WORK TASK:
Copy out, exactly as written, only the line containing "The image size is (840, 420)." and the lines after it through the end of the records.

DATASET RECORDS:
--------------------

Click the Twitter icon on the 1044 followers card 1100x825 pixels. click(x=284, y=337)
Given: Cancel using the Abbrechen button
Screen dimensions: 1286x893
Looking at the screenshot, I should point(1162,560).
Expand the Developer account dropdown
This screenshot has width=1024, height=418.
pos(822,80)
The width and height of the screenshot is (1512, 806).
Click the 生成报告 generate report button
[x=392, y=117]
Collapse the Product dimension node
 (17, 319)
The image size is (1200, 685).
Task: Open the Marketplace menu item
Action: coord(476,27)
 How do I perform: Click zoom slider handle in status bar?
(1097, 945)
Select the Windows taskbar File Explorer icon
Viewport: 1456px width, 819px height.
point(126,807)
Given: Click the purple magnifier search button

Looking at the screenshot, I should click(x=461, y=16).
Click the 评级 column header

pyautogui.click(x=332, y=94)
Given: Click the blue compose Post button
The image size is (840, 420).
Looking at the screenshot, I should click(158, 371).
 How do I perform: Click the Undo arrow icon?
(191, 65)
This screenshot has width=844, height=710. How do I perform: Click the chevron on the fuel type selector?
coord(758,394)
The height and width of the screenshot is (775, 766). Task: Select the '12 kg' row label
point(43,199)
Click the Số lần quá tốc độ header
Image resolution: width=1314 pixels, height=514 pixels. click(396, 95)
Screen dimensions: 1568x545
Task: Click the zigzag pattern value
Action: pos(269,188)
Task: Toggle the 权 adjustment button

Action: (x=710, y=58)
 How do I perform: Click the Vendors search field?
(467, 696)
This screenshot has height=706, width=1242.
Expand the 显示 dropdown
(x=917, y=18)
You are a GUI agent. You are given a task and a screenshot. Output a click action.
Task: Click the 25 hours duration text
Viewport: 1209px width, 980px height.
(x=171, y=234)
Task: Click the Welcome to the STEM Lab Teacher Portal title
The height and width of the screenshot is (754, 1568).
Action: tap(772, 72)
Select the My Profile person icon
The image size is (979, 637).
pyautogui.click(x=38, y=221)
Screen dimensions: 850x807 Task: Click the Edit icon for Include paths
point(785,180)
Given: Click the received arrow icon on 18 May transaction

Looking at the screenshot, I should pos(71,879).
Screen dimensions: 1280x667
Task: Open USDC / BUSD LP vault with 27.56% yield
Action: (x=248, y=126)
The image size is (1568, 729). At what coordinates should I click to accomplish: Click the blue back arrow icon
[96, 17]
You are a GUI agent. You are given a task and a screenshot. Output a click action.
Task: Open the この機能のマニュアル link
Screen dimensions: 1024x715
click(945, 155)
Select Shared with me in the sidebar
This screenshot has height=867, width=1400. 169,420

--------------------

SOLUTION FOR THIS TASK:
The image size is (840, 420).
Looking at the screenshot, I should click(158, 371).
 How do I perform: Click the Undo arrow icon?
(191, 65)
This screenshot has width=844, height=710. How do I perform: Click the chevron on the fuel type selector?
coord(758,394)
The height and width of the screenshot is (775, 766). Task: Select the '12 kg' row label
point(43,199)
Click the Số lần quá tốc độ header
Image resolution: width=1314 pixels, height=514 pixels. click(396, 95)
Screen dimensions: 1568x545
Task: Click the zigzag pattern value
Action: pos(269,188)
Task: Toggle the 权 adjustment button

Action: (x=710, y=58)
 How do I perform: Click the Vendors search field?
(467, 696)
This screenshot has height=706, width=1242.
Expand the 显示 dropdown
(x=917, y=18)
You are a GUI agent. You are given a task and a screenshot. Output a click action.
Task: Click the 25 hours duration text
Viewport: 1209px width, 980px height.
(x=171, y=234)
Task: Click the Welcome to the STEM Lab Teacher Portal title
The height and width of the screenshot is (754, 1568).
Action: tap(772, 72)
Select the My Profile person icon
The image size is (979, 637).
pyautogui.click(x=38, y=221)
Screen dimensions: 850x807 Task: Click the Edit icon for Include paths
point(785,180)
Given: Click the received arrow icon on 18 May transaction

Looking at the screenshot, I should pos(71,879).
Screen dimensions: 1280x667
Task: Open USDC / BUSD LP vault with 27.56% yield
Action: (x=248, y=126)
The image size is (1568, 729). At what coordinates should I click to accomplish: Click the blue back arrow icon
[96, 17]
You are a GUI agent. You are given a task and a screenshot. Output a click action.
Task: Open the この機能のマニュアル link
Screen dimensions: 1024x715
click(945, 155)
Select Shared with me in the sidebar
This screenshot has height=867, width=1400. 169,420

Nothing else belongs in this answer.